Por Alejandro C. Manjarrez
Ahora resulta que tenemos un Congreso local enfermizo, hosco y además tiranizado por “papá gobierno”. Un símil orgánico de la obra de Kafka. Un ente dispuesto a sufrir la metamorfosis más dolorosa y ofensiva que haya resistido alguno de los poderes de nuestro Estado laico. Esto porque varios de sus integrantes, los que manejan al bien nutrido rebaño, quieren recular al siglo XVII valiéndose del nombre de Juan de Palafox y Mendoza.
La semana pasada sorprendió que una de las fracciones parlamentarias propusiera inscribir con letras de oro en los muros del Congreso local el nombre del Beato. Lo peor es que otras se lo aplaudieron. Parecía una broma de mal gusto. Pero no, fue en serio.
Cual milagro mediático, las redes sociales atrajeron el tema para sin que hubiera un plan preconcebido realizar una especie de encuesta no favorable a los “conscriptos” de este raigón de la Patria. Se manifestaron diversos criterios, unos de chunga y otros de indignación ante la ignorancia casi supina (soy benévolo) de los diputados que se metamorfosearon.
La sorpresiva acción me obligó a releer la biografía del obispo de Puebla y virrey de la Nueva España. Quise encontrar algún mérito que pudiera haber confundido a quien hizo la propuesta referida. Algo digamos que cívico porque rompió con los cánones sagrados para impulsar lo que tres siglos después definió a la República. Nada. Me quedé sin elementos que justificaran la absurda propuesta. Pero por ventura volví a nutrir mi admiración por don Juan que, de vivir, sin duda habría enviado al poder Legislativo una senda carta (era su costumbre) con la cual intentaría impedir que se perpetrara ese gran absurdo que por el momento reposa en Comisiones.
Imaginemos, pues, algunas líneas dedicadas a los legisladores, mismas que él escribió al comandante jesuita en su célebre disputa epistolar, palabras con las cuales, creo, intentaría convencer al o los de la menuda idea para que se retractasen:
“Que cartas no han esparcido por el mundo contra mí? ¿Qué sátiras, que relaciones siniestras no han publicado, pintándome feo, vicioso, ambicioso y cruel, sólo porque defiendo el dote de mi esposa (la Iglesia) en los diezmos y mi báculo y mitra en la jurisdicción, y procuro la seguridad de conciencia en las almas de mi cargo, con la válida administración del santo sacramento de la penitencia, medio necesario para conseguir la eterna vida?”

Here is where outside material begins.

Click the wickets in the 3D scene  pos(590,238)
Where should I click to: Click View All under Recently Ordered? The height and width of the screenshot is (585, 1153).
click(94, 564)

“No. No es poder… al que no le contiene la razón; no es poder el que rompiendo los términos del derecho, asalta las leyes… ¡Ay del poder que no se contiene en lo razonable y justo! ¡Ay del poder que a fuerza de jurisdicción, quiere también ejercitarlo dentro de los sacramentos! ¡Ay del poder que no basta del poder del Rey… para humillar a ese poder. Este que parece poder, es ruina de sí mismo porque cuando parece que todo lo pisa y atropella, es pisado y atropellado de su misma miseria y poder. Es potencia impotentísima, cuya mayor fuerza es su propia perdición”.
Con estas palabras de su extensa respuesta, Palafox se defendió de las ofensas que le administrara el padre Andrés de Rada, Provincial de la Compañía de Jesús. Uno firmó el anatema contra el otro y el otro también excomulgó a su rival. La razón: el manejo discrecional que hicieron los jesuitas de los diezmos y el culto (cobro de indulgencias y oficios) que por decreto le correspondía controlar y autorizar a la Iglesia española.
Bueno, como el espacio no da mas que para concluir esta entrega, procedo a exhortar a los diputados de la actual Legislatura, a que lean y profundicen en la biografía de Juan de Palafox y Mendoza. Ello después, obvio, de estudiar a fondo las Constituciones de México y de Puebla. Si lo hicieran y continuasen en su peregrino empeño que ofende la memoria de Palafox y de nuestros ilustres civiles, muchos de los cuales fueron precursores del Estado laico, entonces que se dispongan a sufrir la metamorfosis que en este caso funcionaría como un acto de justicia, no la divina sino la del hombre: se convertirán en la vergüenza de la Puebla laica.